─── Input ───
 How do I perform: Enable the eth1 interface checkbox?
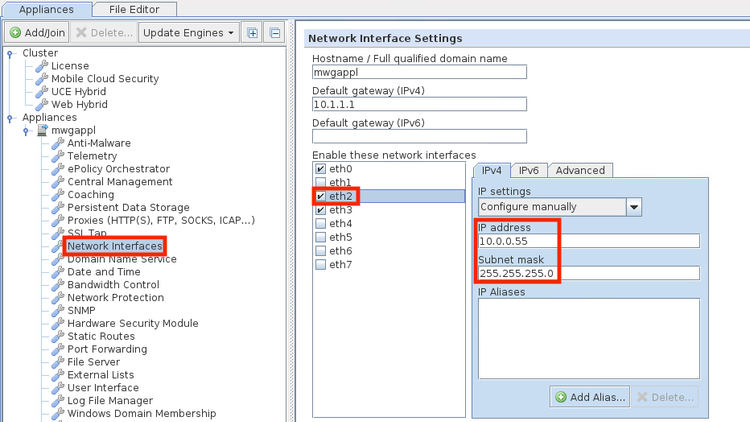click(x=320, y=183)

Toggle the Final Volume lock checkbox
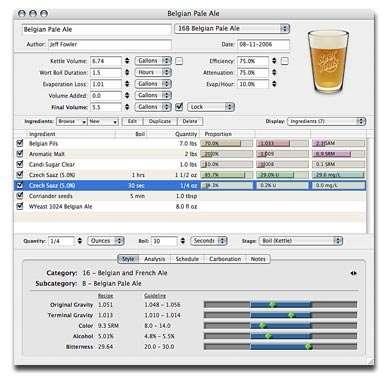(x=179, y=107)
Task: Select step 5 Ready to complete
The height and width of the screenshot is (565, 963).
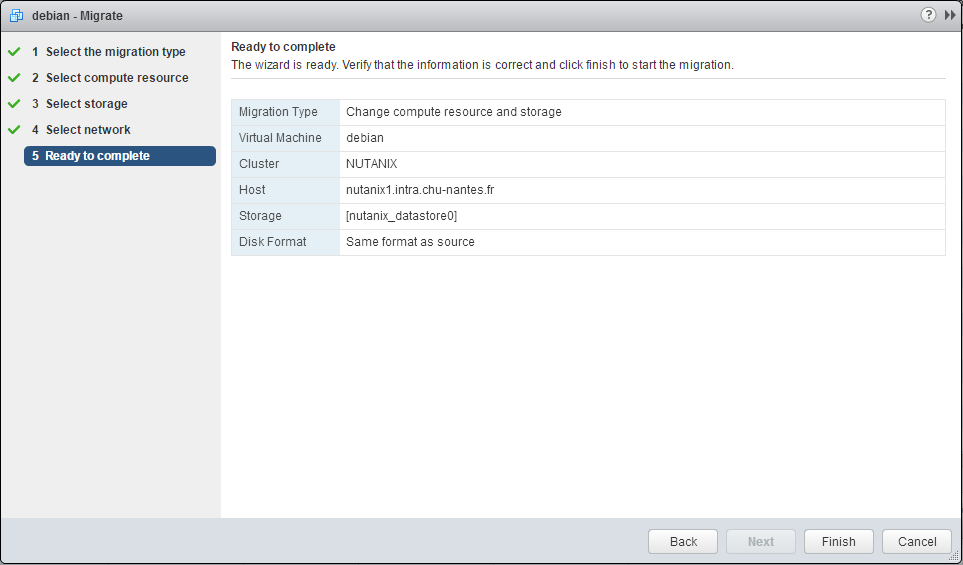Action: tap(120, 156)
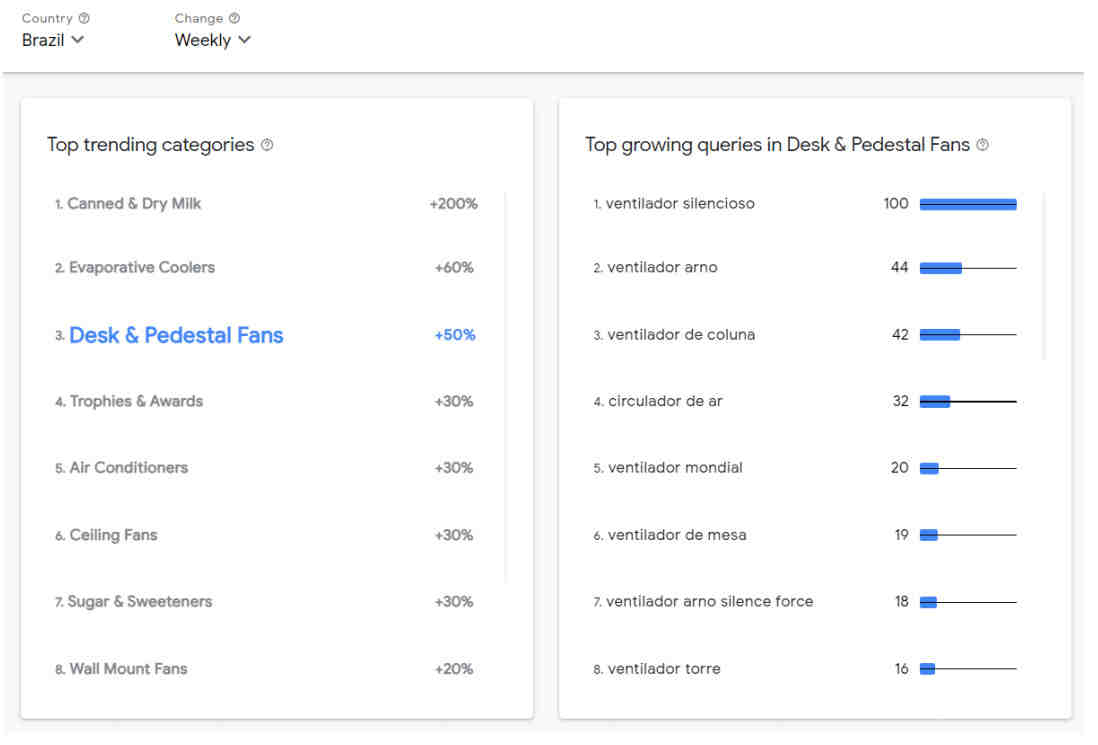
───
**What this task involves**: Your reply should hold only the lines from the one that contains "Task: Select step 5 Ready to complete" through the last line of the records above, exact and complete, and no pictures.

**Answer box**:
Task: Select step 5 Ready to complete
The height and width of the screenshot is (565, 963).
Action: tap(120, 156)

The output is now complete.